In October 2009, Chen launched The Tobolowsky Files, a storytelling podcast featuring actor Stephen Tobolowsky, who had previously appeared as a guest on the /Filmcast. By 2012, the podcast was available on public radio stations in Seattle and Louisville, Kentucky. Other podcasts hosted by Chen included the JustifiedCast, which followed season 3 of the TV series Justified; A Cast of Kings, co-hosted with of Vanityfair.com, which analyzed episodes of Game of Thrones; and The Ones Who Knock, where Chen and Robinson discussed episodes of Breaking Bad.

In 2017, /Film created /Film Daily, a podcast hosted by Peter Sciretta and a rotating cast of /Film writers that covered daily movie news. The podcast ended after after Sciretta's departure.

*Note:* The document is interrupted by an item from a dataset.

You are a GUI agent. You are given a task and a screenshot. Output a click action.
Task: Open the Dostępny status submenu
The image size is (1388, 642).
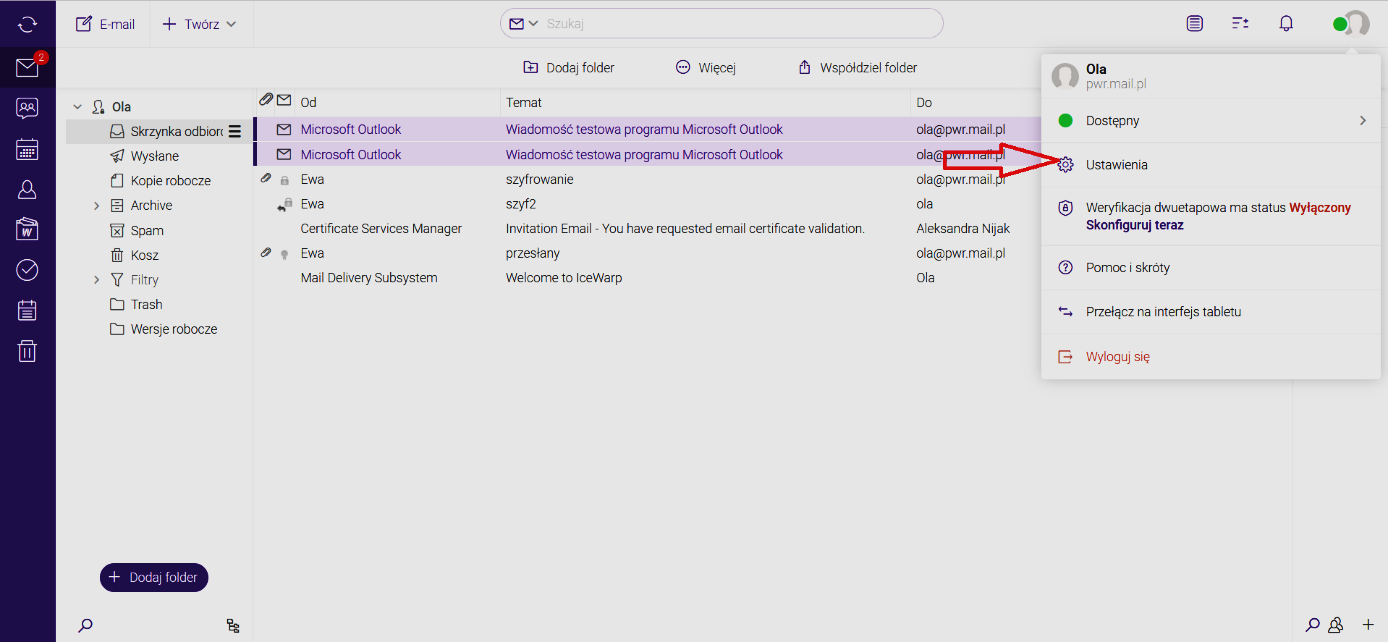[1210, 121]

As of 2026, /Film hosts /Film Weekly, an official podcast covering the latest movie and television news.

==Awards and nominations==
- /Film won Total Films Movie Blog Award in the Majors category.
- Time magazine named /Film one of the 25 Best Blogs of 2009.
- G4's Attack of the Show! listed it as one of the Best Movie Blogs.
- PCMag listed the site in its Best Web Sites for Movie Fans.
- /Film won the Performancing Blog Award for "Best Entertainment Blog of 2007."
- The site was nominated for, and was a finalist for, Best Major Blog for the 2008 Weblog Awards.
- It was nominated for "Best Entertainment Weblog" in the 2008 Bloggies.